## Task to carry out
Could you filter the listing for lines with the word "agent" and return them?

## Extracted records
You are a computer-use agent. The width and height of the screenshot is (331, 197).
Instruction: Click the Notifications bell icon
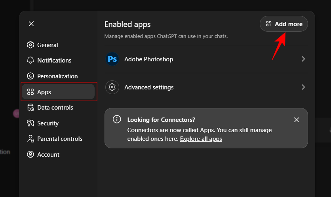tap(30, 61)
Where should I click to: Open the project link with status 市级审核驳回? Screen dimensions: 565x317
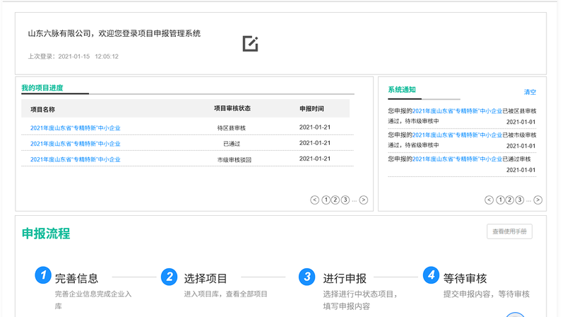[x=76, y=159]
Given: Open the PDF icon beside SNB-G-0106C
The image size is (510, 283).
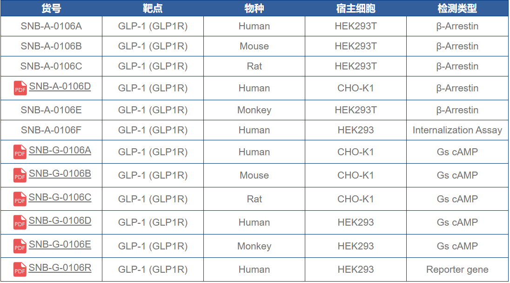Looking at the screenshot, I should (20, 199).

--

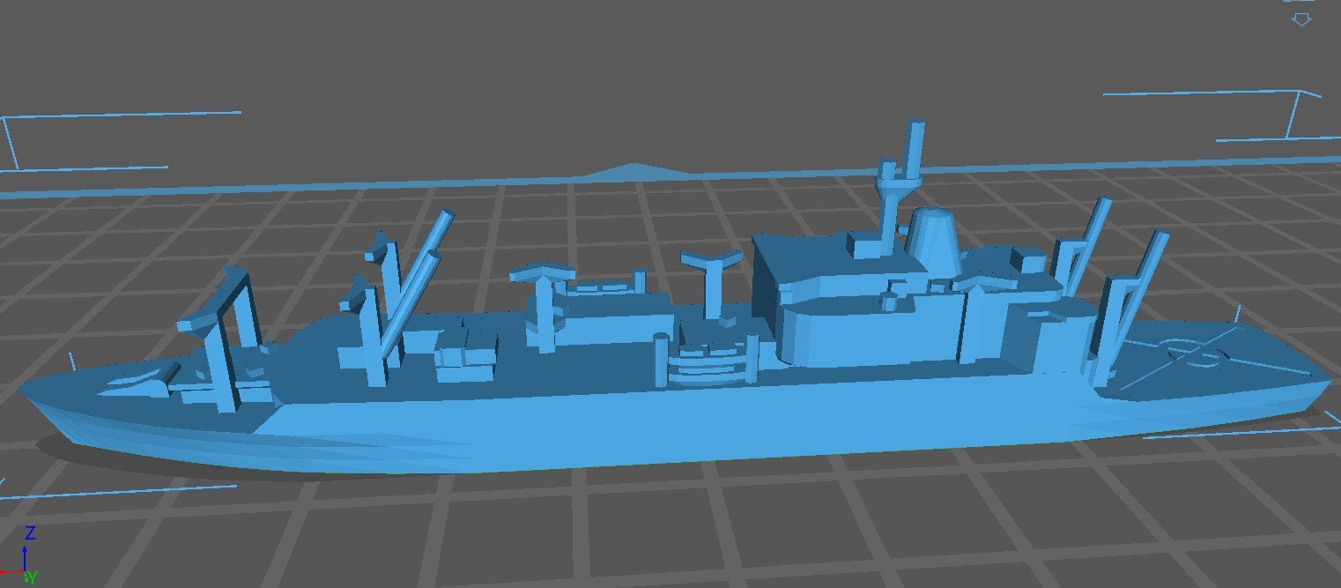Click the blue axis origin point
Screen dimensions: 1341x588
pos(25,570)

==

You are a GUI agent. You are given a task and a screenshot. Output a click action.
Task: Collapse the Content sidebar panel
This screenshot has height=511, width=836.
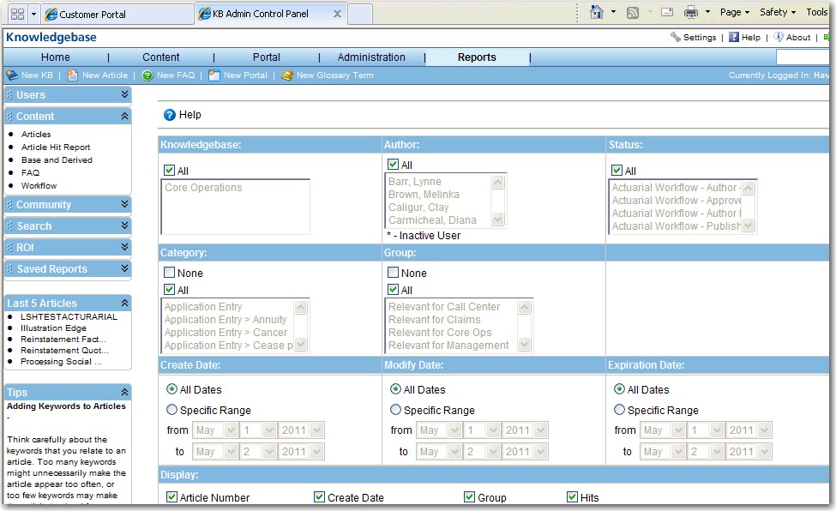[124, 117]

## Answer area
You are a computer-use agent. The width and height of the screenshot is (331, 197).
You are a GUI agent. You are given a task and a screenshot. Output a click action.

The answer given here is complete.